Check every line below, and copy those that include "Select".

Stored items from a collection
Content starts
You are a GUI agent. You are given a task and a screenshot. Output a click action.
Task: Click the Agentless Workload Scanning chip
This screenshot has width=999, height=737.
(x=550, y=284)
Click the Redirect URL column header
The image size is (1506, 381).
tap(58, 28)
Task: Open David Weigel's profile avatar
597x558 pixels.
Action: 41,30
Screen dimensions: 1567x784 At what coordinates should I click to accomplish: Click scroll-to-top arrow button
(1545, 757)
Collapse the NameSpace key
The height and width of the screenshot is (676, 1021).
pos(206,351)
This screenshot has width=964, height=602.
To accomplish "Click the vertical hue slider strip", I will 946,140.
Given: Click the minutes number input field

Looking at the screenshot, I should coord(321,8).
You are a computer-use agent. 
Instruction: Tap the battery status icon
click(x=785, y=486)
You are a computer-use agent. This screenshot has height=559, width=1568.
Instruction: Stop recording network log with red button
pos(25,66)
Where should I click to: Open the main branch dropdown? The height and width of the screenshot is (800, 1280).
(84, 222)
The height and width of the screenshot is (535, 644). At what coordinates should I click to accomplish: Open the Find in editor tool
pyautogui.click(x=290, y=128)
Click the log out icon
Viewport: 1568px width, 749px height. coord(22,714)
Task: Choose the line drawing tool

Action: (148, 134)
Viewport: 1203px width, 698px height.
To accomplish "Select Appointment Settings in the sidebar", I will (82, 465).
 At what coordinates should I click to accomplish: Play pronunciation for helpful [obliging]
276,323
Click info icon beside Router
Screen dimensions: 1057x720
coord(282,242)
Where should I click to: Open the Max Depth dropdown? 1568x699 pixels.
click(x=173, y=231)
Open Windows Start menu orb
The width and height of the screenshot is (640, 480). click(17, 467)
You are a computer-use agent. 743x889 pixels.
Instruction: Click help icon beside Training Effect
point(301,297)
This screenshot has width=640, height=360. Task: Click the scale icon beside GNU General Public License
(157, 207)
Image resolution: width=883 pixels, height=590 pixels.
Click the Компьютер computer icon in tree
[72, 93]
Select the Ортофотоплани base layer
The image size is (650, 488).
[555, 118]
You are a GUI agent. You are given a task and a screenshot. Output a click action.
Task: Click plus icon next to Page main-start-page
Content ends
* Completed task
To accomplish "Select Appointment Settings in the sidebar", I will (82, 465).
Select the Ортофотоплани base layer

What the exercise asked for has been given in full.